**Text:**
:::

The surgical treatment of spinal cord compression caused by tumorous metastases. A review of 91 cases.

1998 
: Spinal cord compressions as a result of metastases are of considerable importance with regard to the quality of life and life expectancy of the cancer patient. Although surgical treatment has contributed to a considerable improvement in the life conditions of these patients, some questions still exist, particularly with regard to the choice of the time to operate. Thus, a total of 91 patients submitted to decompression were studied, taking into consideration different factors such as anatomo-radiographic findings, temporal parameters regarding occurrence of compression, and relative neurologic findings. Compression was incomplete in 44% of cases, complete in 45%, and complete with vertebral collapse in only 11%. Furthermore, it was observed that the group with partial compression included the lowest percentage of patients who resumed walking (57.5%), as compared to those with complete block (65.85%), or complete block associated with vertebral collapse (70%). This contradiction is confirmed by the observation that the resumption of walking was longer in cases with total block as compared to those with partial block. These results, apparently paradoxical ones, may be explained on the basis of the different duration of compression in the two groups. In fact, if we analyze the data relative to the interval of time between the occurrence of neurologic symptoms and surgery, we observed that patients with partial block were those in which surgical indications were made a longer period of time after the onset of symptoms. Surgical indications must be made at the first sign of deficit, regardless of the degree of compression present in the radiologic documentation, in order to avoid the transformation of reversible functional medullary changes into irreversible structural lesions.

:::

**What to do:**
[1] Rewrite the paragraph of the abstract that begins "Spinal cord compressions as a result of metastases" as a short bulleted list that keeps its main facts.
[2] Answer these questions using the abstract:
(a) How many patients were studied?
(b) In what percentage of cases was compression complete with vertebral collapse?
(c) When does the abstract say surgery should be recommended?

:::

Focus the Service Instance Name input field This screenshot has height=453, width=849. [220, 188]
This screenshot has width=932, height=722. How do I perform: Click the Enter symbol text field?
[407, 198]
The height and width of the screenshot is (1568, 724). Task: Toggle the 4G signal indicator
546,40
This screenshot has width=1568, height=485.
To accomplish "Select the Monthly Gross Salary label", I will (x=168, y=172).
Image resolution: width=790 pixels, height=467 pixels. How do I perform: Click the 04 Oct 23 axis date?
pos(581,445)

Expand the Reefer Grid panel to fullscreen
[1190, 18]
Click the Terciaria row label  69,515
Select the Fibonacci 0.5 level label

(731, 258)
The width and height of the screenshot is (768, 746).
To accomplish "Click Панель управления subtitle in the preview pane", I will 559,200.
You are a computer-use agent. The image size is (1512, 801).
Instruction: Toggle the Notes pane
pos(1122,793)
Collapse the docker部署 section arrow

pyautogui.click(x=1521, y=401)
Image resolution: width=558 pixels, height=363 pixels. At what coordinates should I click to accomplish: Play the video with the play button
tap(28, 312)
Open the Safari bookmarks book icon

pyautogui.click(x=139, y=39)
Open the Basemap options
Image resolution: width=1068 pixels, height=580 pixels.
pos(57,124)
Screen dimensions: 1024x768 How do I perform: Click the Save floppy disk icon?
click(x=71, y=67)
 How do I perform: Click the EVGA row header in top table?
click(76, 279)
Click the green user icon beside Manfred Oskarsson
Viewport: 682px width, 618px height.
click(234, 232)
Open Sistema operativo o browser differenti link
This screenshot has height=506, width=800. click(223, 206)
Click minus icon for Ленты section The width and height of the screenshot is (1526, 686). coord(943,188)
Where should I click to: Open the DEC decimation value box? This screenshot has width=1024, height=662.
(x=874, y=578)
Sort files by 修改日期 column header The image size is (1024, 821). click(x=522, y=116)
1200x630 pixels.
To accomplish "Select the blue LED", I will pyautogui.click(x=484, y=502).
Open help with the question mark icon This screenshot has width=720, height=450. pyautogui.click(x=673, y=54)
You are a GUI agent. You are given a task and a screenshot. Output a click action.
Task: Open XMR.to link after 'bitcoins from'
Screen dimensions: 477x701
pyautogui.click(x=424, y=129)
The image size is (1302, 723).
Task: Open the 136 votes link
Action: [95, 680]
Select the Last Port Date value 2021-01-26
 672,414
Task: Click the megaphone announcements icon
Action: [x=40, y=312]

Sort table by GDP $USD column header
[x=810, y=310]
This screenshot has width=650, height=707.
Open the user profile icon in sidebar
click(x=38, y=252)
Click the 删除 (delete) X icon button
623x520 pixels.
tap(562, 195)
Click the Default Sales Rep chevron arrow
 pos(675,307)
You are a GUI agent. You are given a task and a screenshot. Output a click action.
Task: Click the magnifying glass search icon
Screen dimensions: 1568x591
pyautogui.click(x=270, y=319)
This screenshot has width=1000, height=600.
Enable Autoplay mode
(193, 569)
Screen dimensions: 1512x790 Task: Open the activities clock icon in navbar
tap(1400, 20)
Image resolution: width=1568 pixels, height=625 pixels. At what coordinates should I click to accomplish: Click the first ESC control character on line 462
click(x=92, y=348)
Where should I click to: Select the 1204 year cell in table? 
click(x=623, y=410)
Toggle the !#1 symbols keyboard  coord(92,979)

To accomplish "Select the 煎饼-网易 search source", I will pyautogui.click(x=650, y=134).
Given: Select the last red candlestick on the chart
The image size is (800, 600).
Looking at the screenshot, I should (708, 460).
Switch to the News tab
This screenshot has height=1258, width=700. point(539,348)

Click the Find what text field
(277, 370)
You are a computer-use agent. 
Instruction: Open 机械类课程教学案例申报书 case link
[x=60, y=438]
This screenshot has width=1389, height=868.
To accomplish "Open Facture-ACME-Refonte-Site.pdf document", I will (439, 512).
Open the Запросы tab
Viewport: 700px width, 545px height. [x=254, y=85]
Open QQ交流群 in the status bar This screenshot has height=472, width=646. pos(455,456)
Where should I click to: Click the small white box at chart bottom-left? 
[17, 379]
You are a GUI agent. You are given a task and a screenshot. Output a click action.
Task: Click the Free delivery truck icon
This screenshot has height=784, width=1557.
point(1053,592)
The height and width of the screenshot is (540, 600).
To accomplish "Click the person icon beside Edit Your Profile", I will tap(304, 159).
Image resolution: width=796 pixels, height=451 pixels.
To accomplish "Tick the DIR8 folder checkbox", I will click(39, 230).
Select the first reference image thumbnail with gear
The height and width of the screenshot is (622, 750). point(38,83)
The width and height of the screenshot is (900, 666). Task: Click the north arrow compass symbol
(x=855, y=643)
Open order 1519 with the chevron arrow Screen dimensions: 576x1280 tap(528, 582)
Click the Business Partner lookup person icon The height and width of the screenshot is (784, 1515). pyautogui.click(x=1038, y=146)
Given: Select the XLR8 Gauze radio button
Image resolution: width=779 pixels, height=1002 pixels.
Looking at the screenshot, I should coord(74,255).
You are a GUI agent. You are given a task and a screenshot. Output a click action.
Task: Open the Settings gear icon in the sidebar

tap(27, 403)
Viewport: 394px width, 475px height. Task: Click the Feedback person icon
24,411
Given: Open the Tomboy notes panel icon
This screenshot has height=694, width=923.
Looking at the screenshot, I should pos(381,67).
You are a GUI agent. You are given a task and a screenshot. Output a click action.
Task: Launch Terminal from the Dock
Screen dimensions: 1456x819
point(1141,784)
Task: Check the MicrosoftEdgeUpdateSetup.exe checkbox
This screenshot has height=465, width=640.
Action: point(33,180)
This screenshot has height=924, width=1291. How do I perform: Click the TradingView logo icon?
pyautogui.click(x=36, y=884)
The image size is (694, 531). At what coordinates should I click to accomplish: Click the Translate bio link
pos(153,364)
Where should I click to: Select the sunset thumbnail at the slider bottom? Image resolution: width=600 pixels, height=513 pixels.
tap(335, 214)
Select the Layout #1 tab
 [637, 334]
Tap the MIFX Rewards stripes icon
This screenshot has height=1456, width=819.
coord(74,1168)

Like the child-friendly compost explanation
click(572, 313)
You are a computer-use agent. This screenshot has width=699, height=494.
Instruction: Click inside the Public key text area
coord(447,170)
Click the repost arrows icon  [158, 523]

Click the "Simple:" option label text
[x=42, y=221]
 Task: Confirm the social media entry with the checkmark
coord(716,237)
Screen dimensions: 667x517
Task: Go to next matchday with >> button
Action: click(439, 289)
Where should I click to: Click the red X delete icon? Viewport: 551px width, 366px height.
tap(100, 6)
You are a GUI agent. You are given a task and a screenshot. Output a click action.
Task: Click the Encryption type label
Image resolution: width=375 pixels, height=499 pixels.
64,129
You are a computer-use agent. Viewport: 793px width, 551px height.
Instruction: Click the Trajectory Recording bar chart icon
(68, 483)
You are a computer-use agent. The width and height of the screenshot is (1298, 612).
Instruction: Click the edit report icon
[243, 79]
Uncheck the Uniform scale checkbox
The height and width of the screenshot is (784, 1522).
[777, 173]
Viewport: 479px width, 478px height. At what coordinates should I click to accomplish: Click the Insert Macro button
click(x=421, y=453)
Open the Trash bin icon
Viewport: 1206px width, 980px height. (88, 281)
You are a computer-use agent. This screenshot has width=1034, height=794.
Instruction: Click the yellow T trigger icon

:::

**Problem solutions:**
[1]
- Spinal cord compression from metastases strongly affects a cancer patient's quality of life and life expectancy.
- Surgery has greatly improved these patients' lives, but questions remain, especially about when to operate.
- 91 patients who had decompression surgery were studied. The study looked at anatomo-radiographic findings, timing of the compression, and neurologic findings.
- Compression was incomplete in 44% of cases, complete in 45%, and complete with vertebral collapse in 11%.
- The share of patients who walked again was lowest with partial compression (57.5%). It was higher with complete block (65.85%) and with complete block plus vertebral collapse (70%).
- Patients with total block took longer to resume walking than those with partial block.
- These seemingly paradoxical results may be explained by how long the compression lasted. Patients with partial block had surgery after a longer delay from the start of symptoms.
- Surgery should be recommended at the first sign of deficit, whatever the degree of compression on imaging. This keeps reversible changes in the spinal cord from becoming irreversible structural damage.

[2]
(a) 91 patients.
(b) 11%.
(c) At the first sign of deficit, regardless of the degree of compression shown on imaging.